任期を10年にするメリットは、これまでは任期ごとに、たとえ役員に変更がなくとも、再任の手続きが必要でした。手間もかかりますし、費用も最低1万円かかります。でも、定款で任期10年と定めれば、最大10年は面倒な手続きが不要になり経費の節約にもなります。
現物出資が簡単に
現物出資は、現金以外の資産(車・不動産・有価証券など)を出資することにより、資本金として計上することをいいます。
従来ですと、この現物出資には裁判所に選任された調査役の調査やら弁護士・会計士などの価格証明が必要であったりなかなかハードルの高いものでした。
現在の新会社法の下では「現物出資の金額が500万円以下」の場合にはこれらが不要になりました。このように手続きが容易になったので資本金の不足分を補うのに利用しやすくなりました。

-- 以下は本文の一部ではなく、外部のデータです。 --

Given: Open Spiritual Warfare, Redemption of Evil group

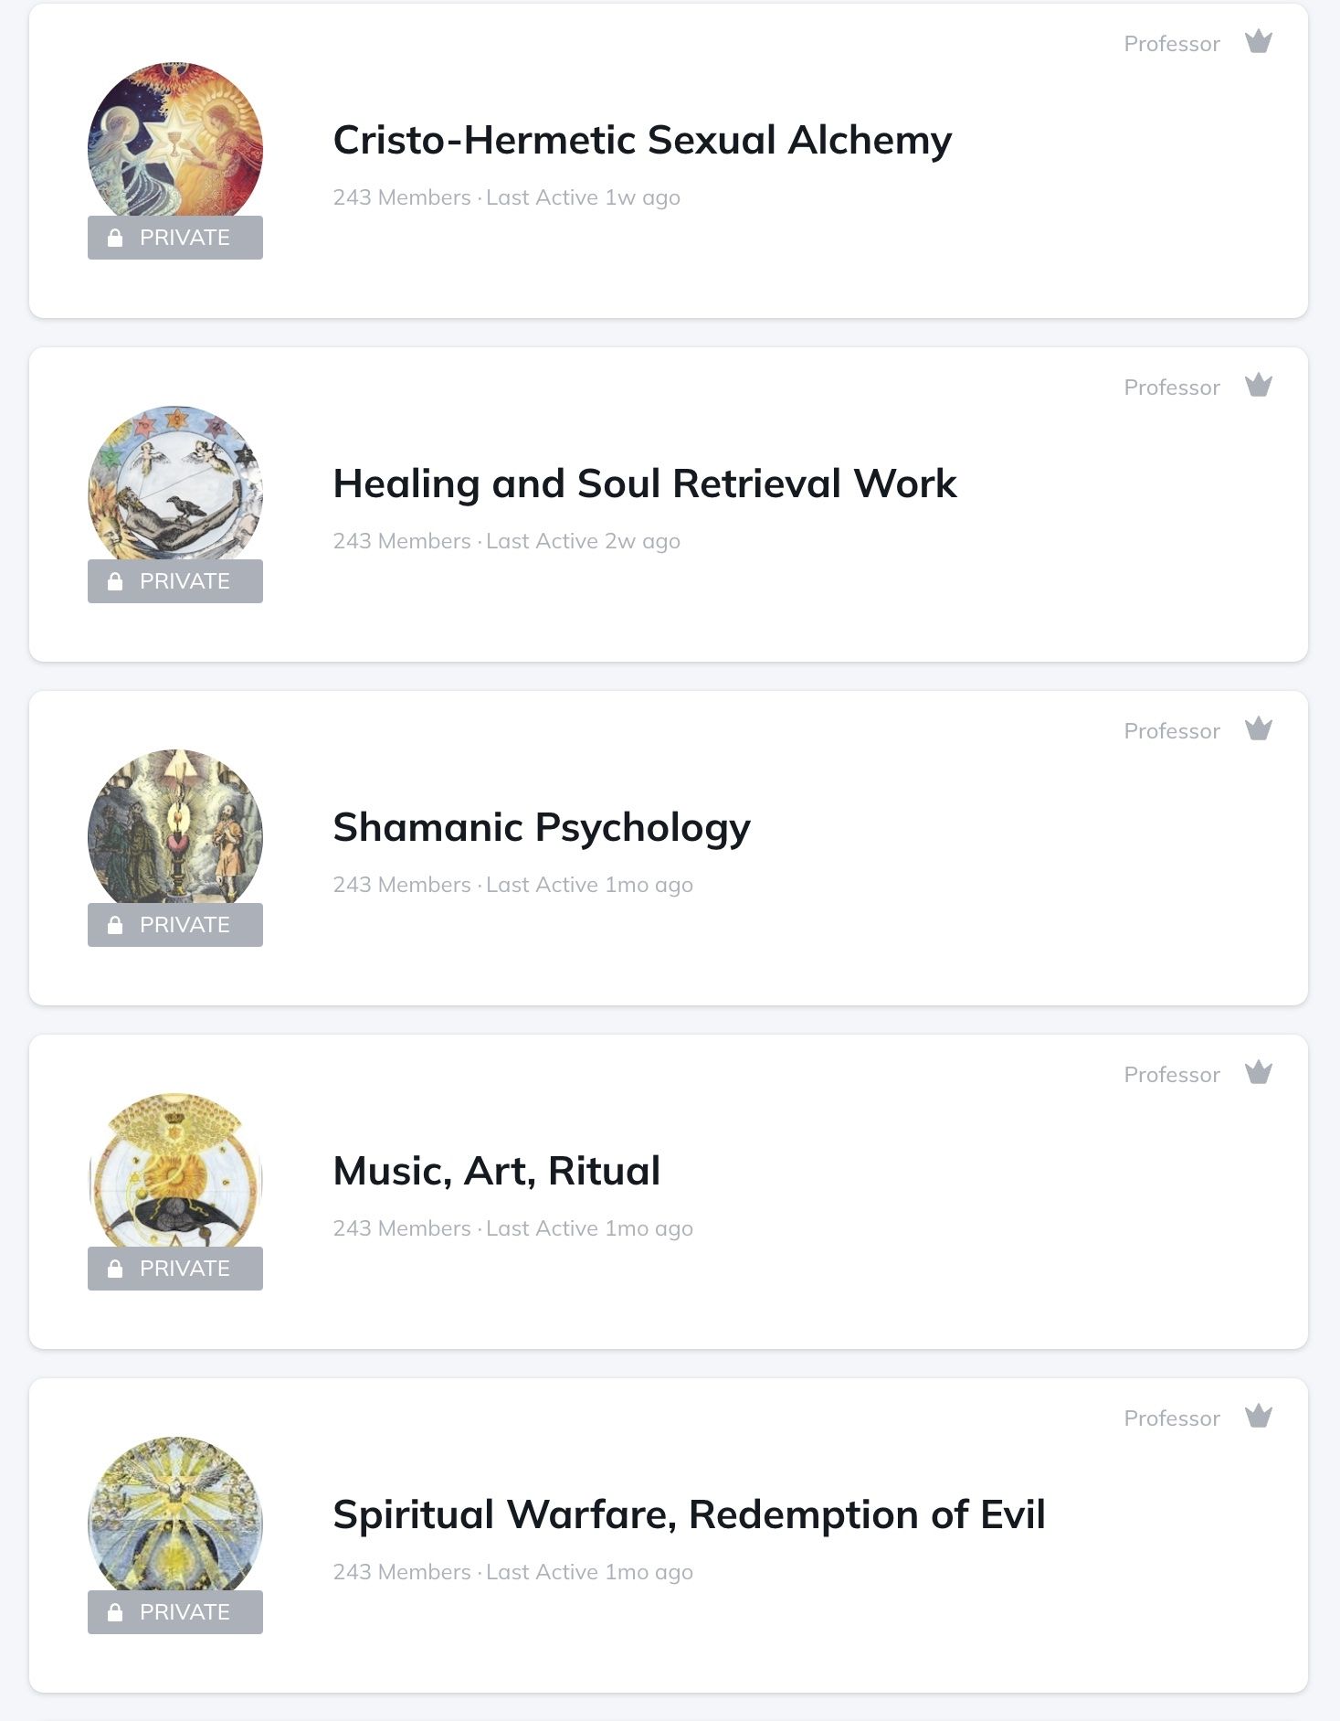Looking at the screenshot, I should [688, 1515].
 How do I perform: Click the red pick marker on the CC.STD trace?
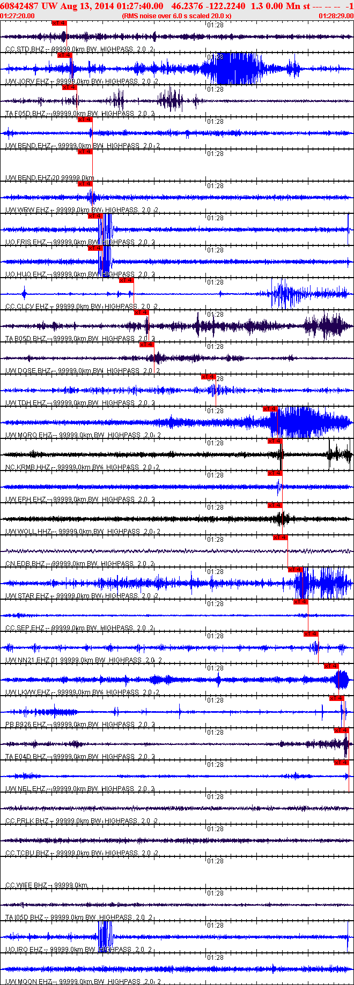pos(59,23)
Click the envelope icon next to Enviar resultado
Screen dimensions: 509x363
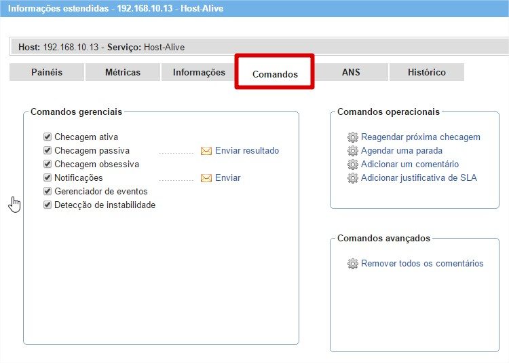[x=206, y=151]
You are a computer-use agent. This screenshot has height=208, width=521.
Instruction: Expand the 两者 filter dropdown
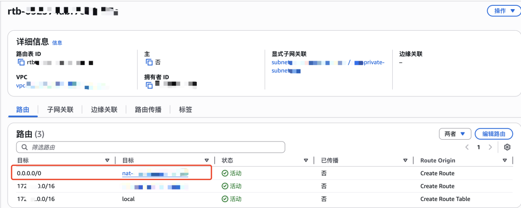454,134
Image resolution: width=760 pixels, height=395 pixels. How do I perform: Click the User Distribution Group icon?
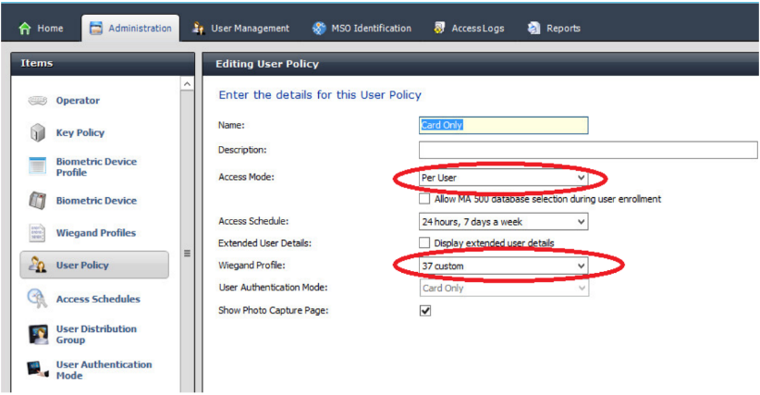tap(37, 334)
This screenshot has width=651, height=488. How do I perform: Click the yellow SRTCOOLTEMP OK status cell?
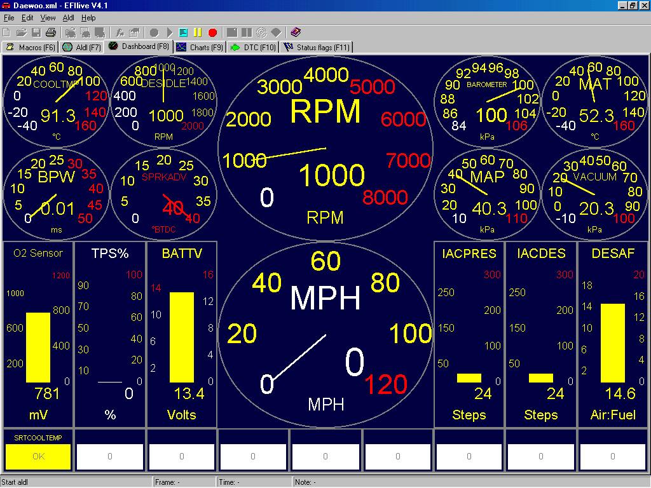(x=38, y=456)
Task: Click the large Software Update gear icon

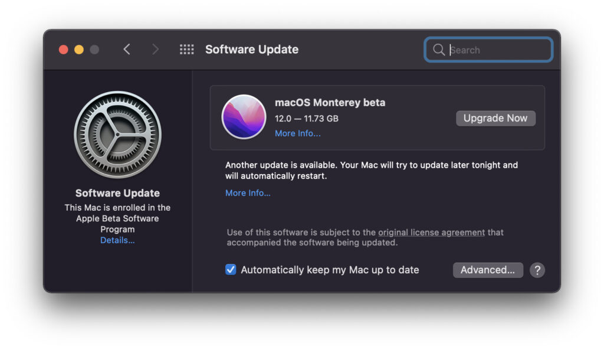Action: 117,135
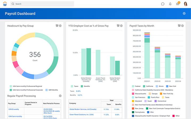
Task: Open the chat messages icon
Action: point(163,4)
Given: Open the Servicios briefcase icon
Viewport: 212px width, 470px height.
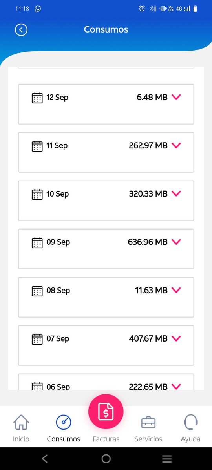Looking at the screenshot, I should (x=148, y=423).
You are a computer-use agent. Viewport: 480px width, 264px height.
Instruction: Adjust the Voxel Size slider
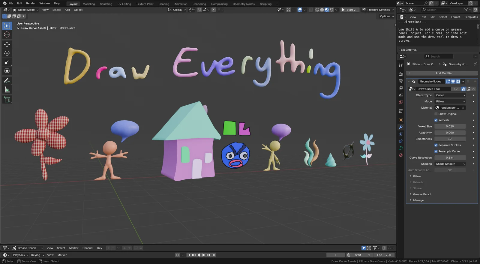tap(450, 126)
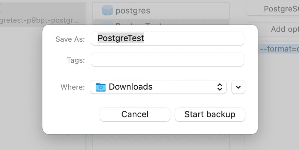Select the --format option row
The width and height of the screenshot is (299, 150).
279,49
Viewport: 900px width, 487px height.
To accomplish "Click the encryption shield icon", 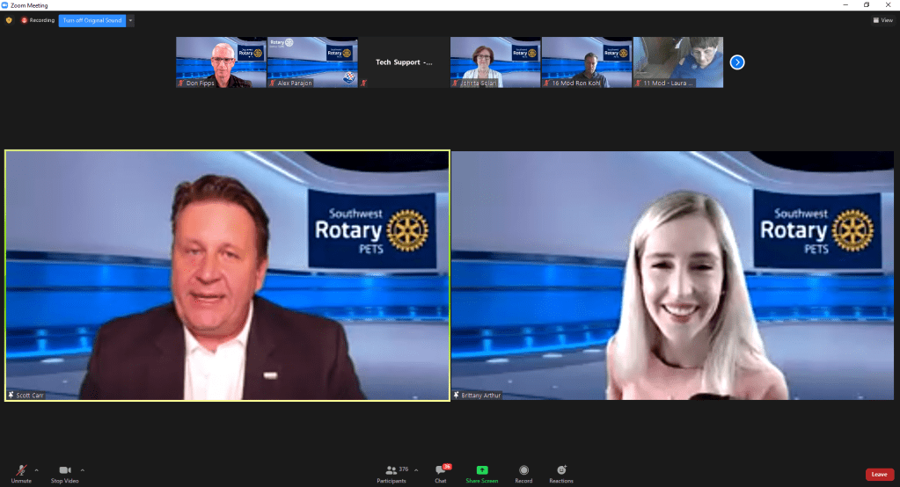I will [x=9, y=20].
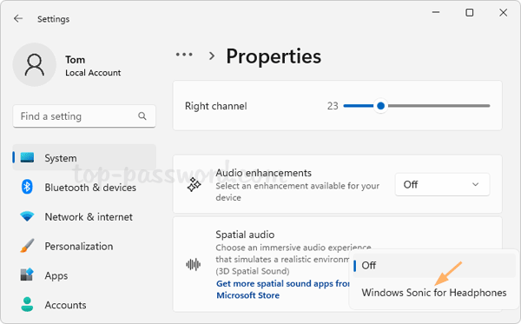Image resolution: width=521 pixels, height=324 pixels.
Task: Click the Spatial audio waveform icon
Action: tap(194, 265)
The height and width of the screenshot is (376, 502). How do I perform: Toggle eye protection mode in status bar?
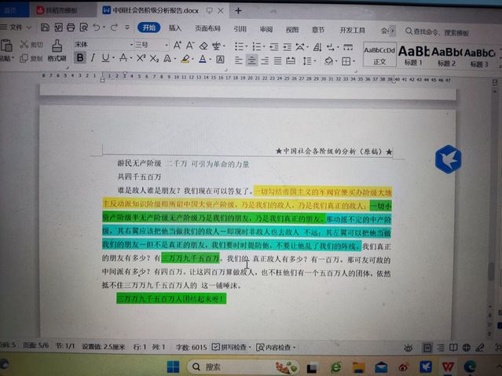point(407,346)
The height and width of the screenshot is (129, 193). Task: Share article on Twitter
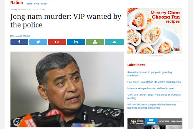tap(38, 42)
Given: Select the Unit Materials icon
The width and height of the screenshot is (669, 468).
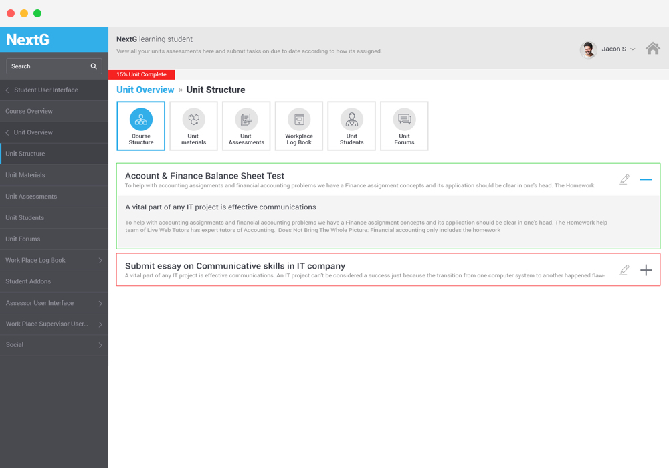Looking at the screenshot, I should pyautogui.click(x=193, y=126).
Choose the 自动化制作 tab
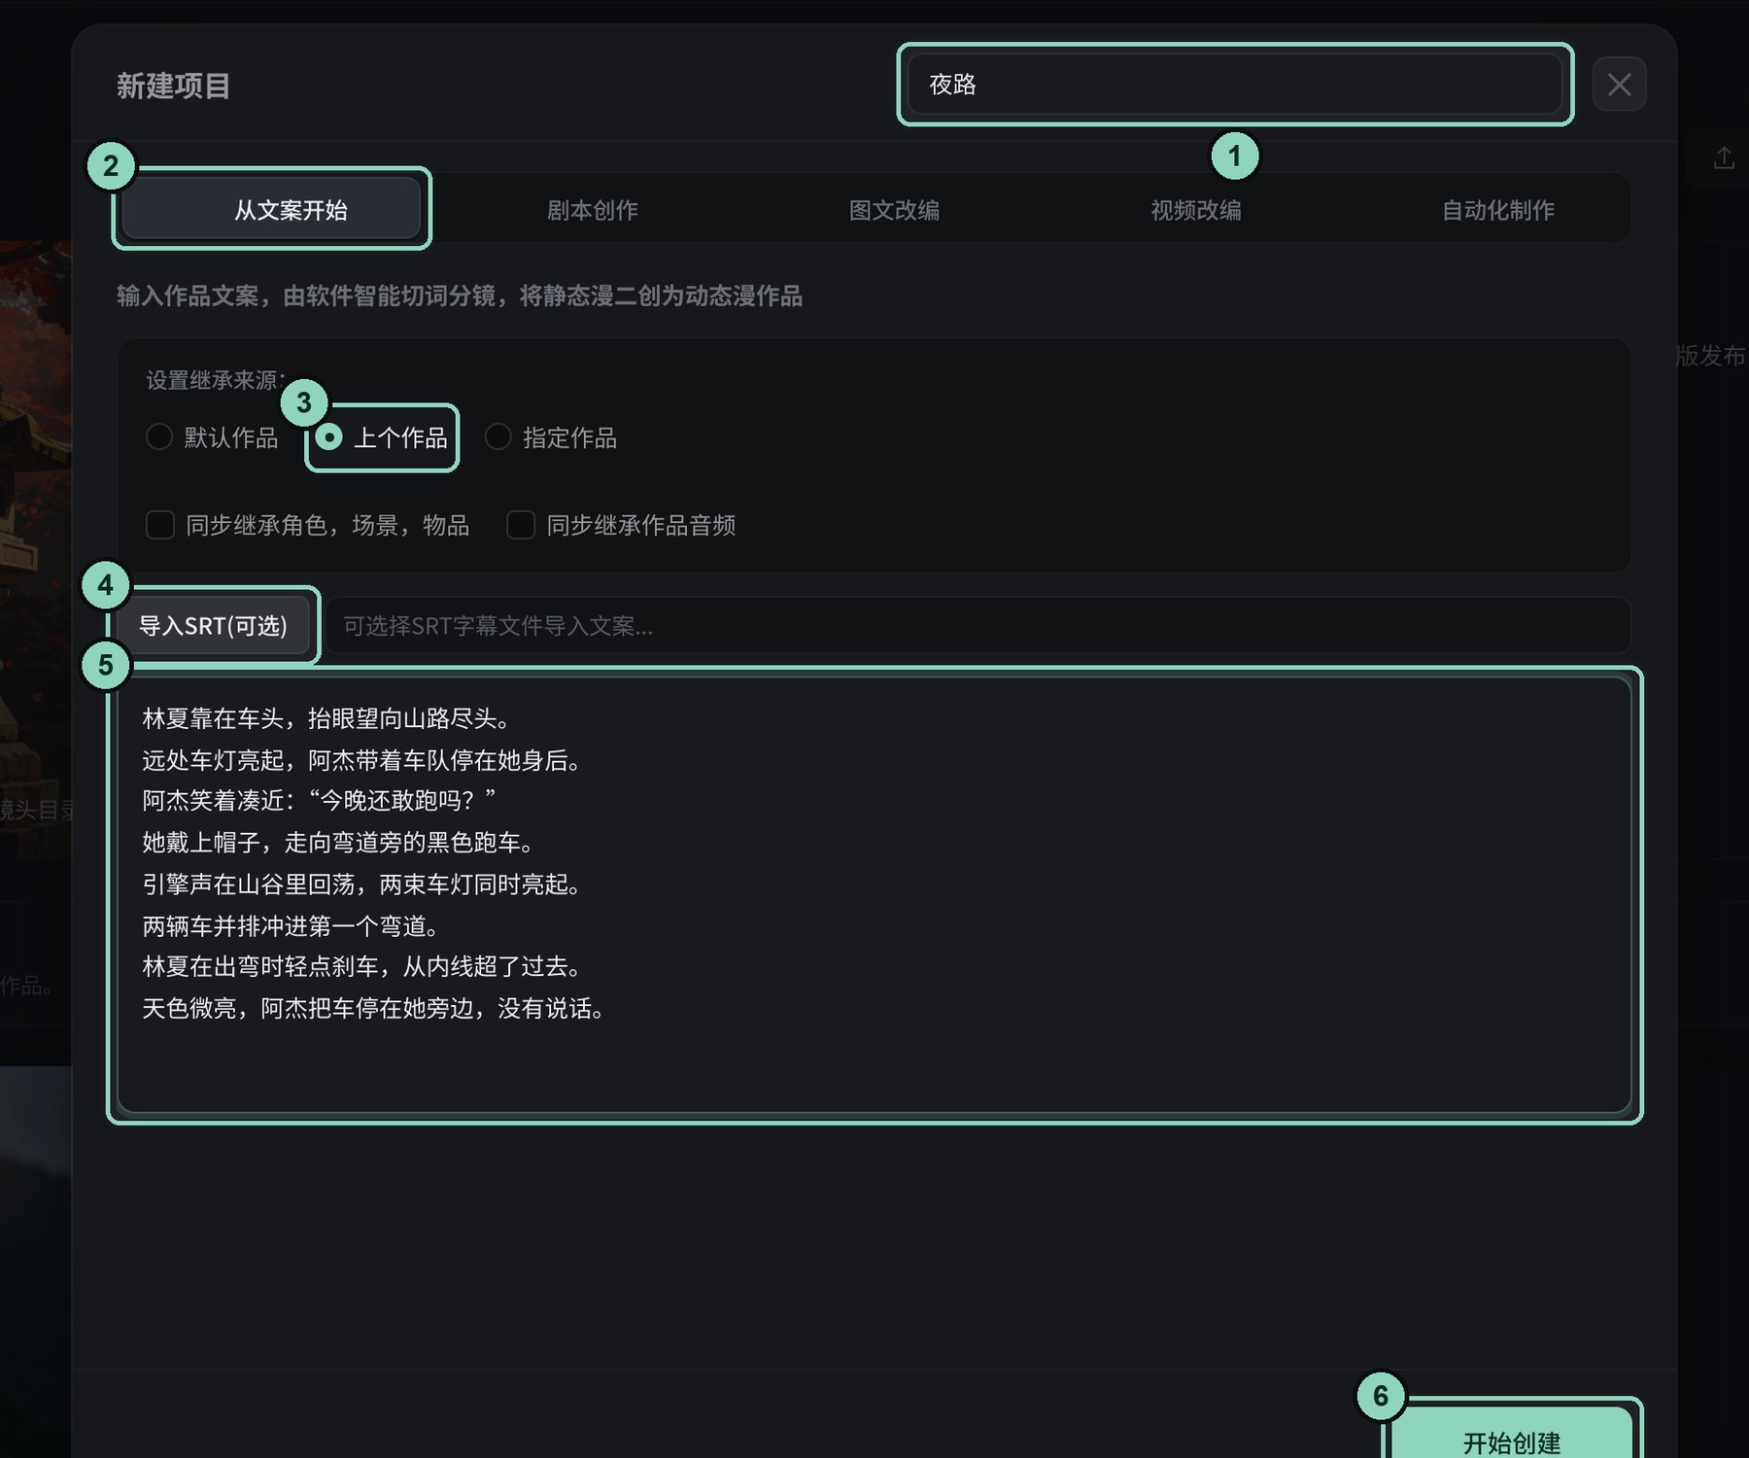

例えば、300万円の物を出資し、300万円の現金を出資すれば、資本金600万円の株式会社を設立する事が出来ます。
類似商号の規制緩和
旧商法では、「商号」を付けるのに厳しい制限があり、そのために類似商号調査なるものが必要でした。
しかし、新会社法では「同一住所に、同じ又は類似した商号は使用してはならない」という決まりしかありませんので、実際同一住所に同じ商号や類似する商号があり得る可能性はほぼゼロに近いことから、「類似商号の調査は不要になった」と言われています。
ただし、近くに似た商号で同一の事業をしている会社がある場合など、不正競争防止法による商号使用の差止め請求や 損害賠償請求をされるといった可能性もありますので、念のために調査しておいたほうが安心でしょう。
資本金の払い込みが簡単に
新会社法で、会社設立時の払込金保管証明制度も変わりました。
発起設立によって会社を設立する場合は、「払込金保管証明書」は必要なく、銀行の残高証明で足りることとなりました。
これまで、会社設立の際には、銀行または信託会社が務める払込取扱金融機関が、設立登記前に、発起人または株式申込人から金銭出資の払込みがなされたことを証明する「払込金保管証明」が必要でしたが、
- 金融機関が払込取扱機関となることを引き受けてくれない
- 手続に時間がかかる(一般的に数週間程度)
- 費用がかかる(一般的に2万5千円程度)
- 設立登記が完了するまで払込金を引き出せない
などの問題がありました。
新会社法では、発起設立の場合には「払込金保管証明」は不要とし、残高証明で足りることとなりました。ただし、募集設立の場合は、株式申込人の保護のため、従来どおり「払込金保管証明」が必要ですので、注意が必要です。